Kildare County Council met for the first time on 22 April 1899 in Naas Courthouse. The Leinster Leader commissioned portraits of the twenty-one newly elected councillors. The newly constituted Council also included the chairs of the five District Councils and three nominees from the defunct Grand Jury. The first meeting was seven hours long, as the new Council elected its first chair, Naas solicitor, Stephen J. Browne, and dealt with finance and personnel.
The minutes of the County Council and its various committees are available in this digitised collection from 1899 to 1939. They contain some volumes of handwritten minutes and rough minutes; the majority consists of printed minutes pasted onto pages and then bound in a book. Some of the minutes were published in a volume as a single year. Many of the bound volumes contain one or more years of minutes, and therefore there is some overlapping of months and years. There are also some gaps in the minutes where books have not survived. Researchers can now view, search, and download pdf formatted files of the minutes under Archives in the Local Studies, Genealogy and Archives section of the Kildare Library Service website at
Cllr. Pádraig McEvoy, Chair of the County Kildare Decade of Commemorations Committee, said “The members are delighted to see the County Council minute books being made available online to the public and researchers.
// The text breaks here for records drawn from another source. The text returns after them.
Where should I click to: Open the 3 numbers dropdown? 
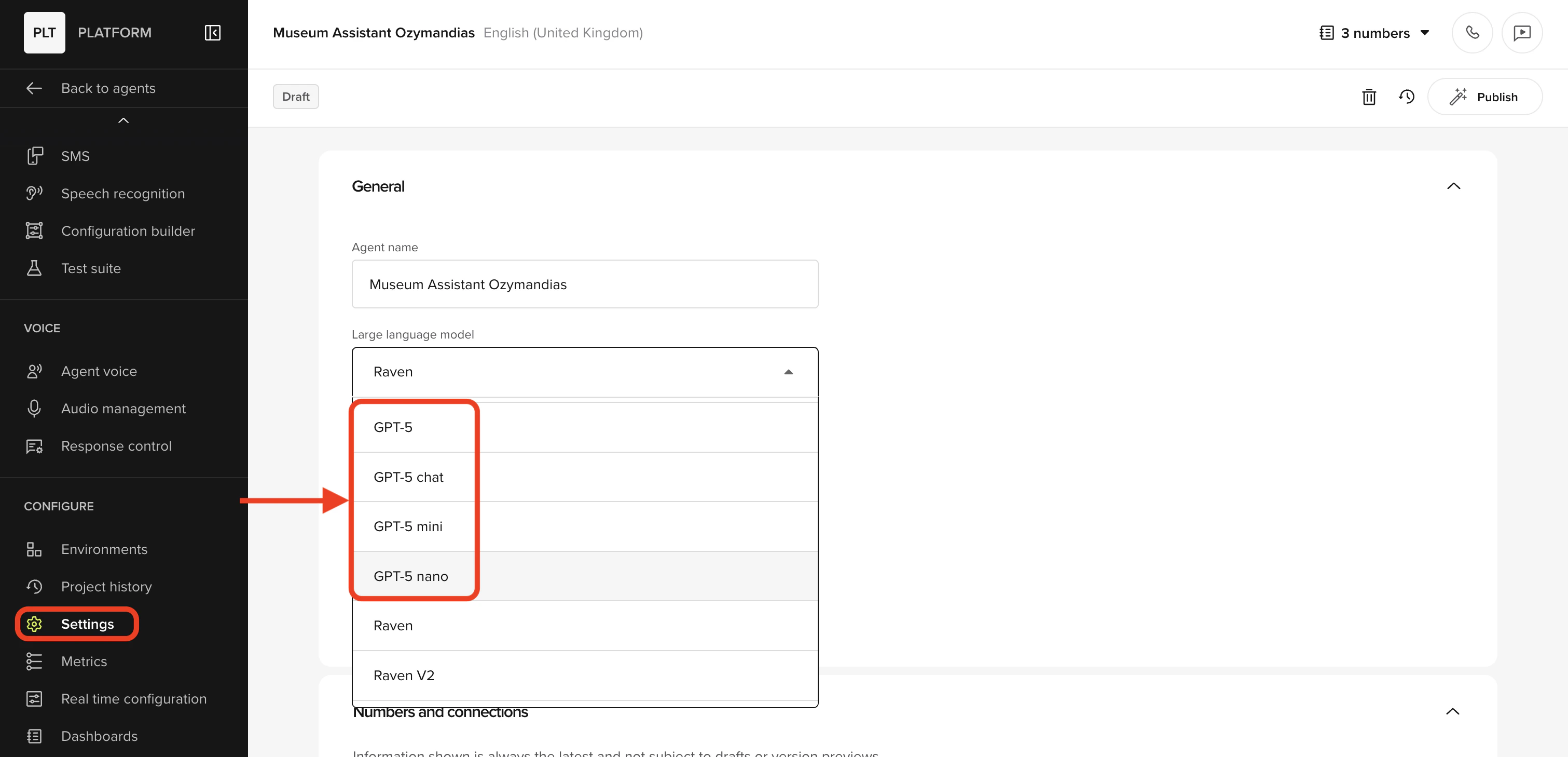click(1374, 33)
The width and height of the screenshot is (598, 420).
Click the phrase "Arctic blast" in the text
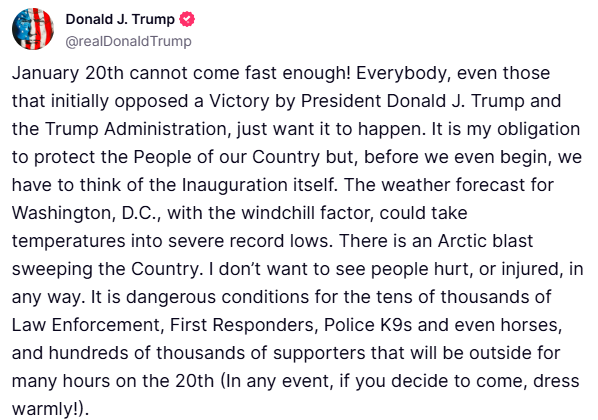point(485,241)
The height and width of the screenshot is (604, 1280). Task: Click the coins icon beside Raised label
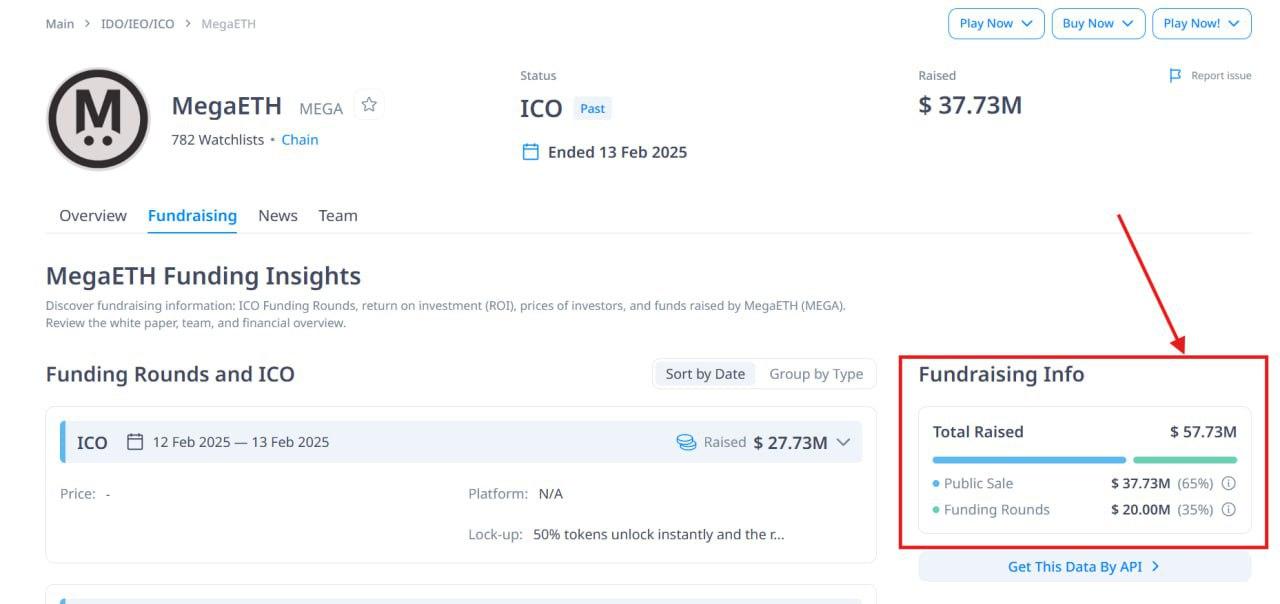[686, 442]
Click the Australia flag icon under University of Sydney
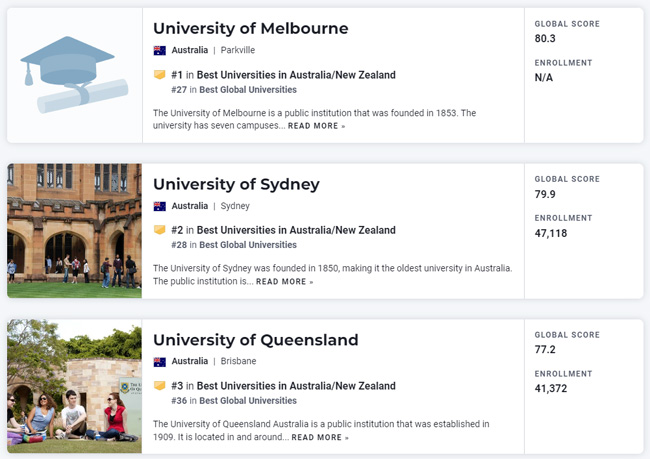The width and height of the screenshot is (650, 459). coord(159,206)

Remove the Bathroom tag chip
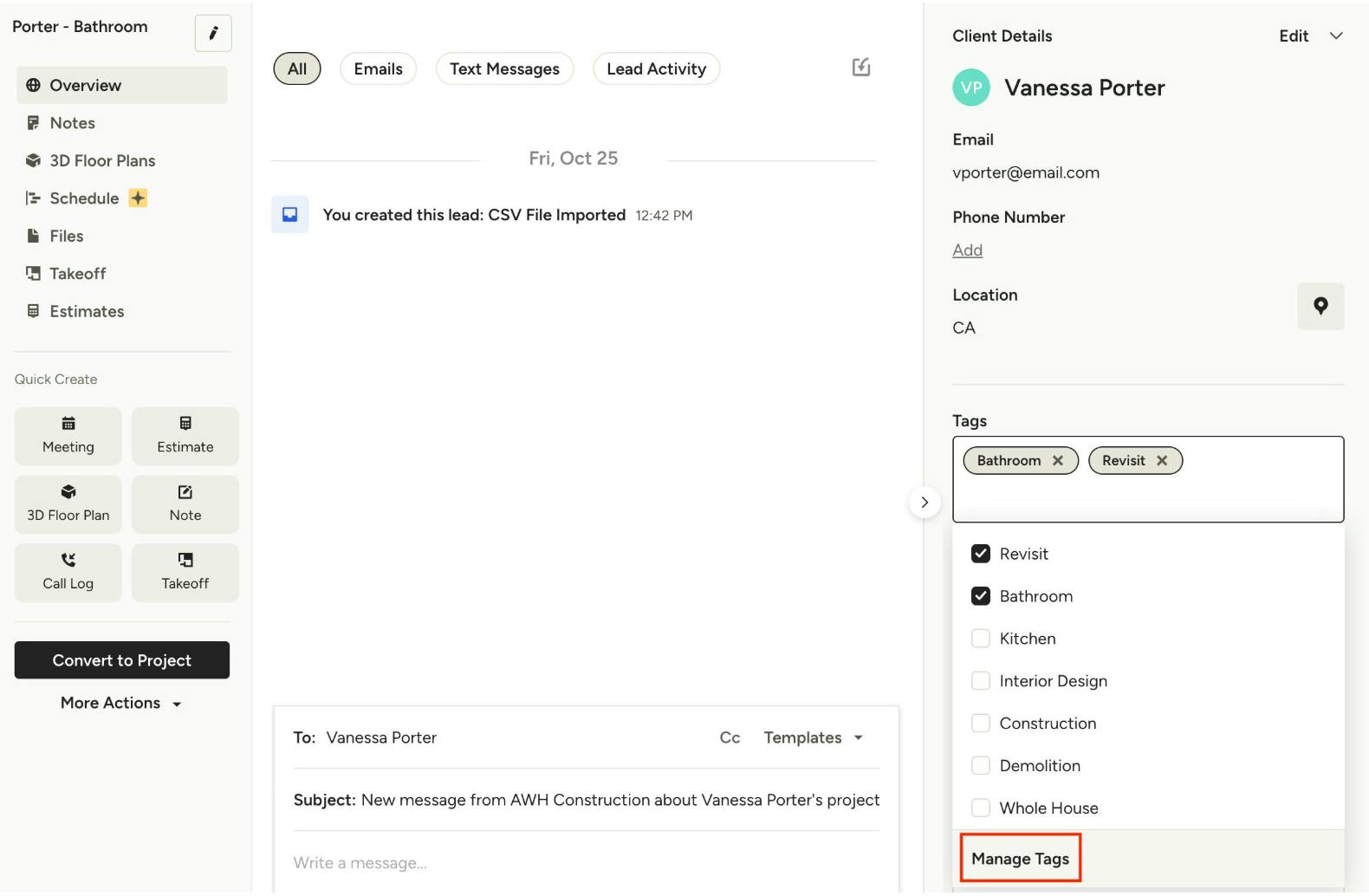coord(1058,461)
Our commemorations officially began in Áras Chill Dara on 19 October 2015 with the launch of Dr Thomas Nelson’s book Through Peace and War. Kildare Co. Council in the years of revolution 1899-1926. This new project will enhance user access to this part of the county’s archives”.
The digitisation of the County Council minute books from the 1899-1939 period was supported by the County Kildare Decade of Commemorations Committee and the Department of Tourism, Culture, Arts, Gaeltacht, Sport and Media under the Decade of Centenaries 2012-2023 initiative.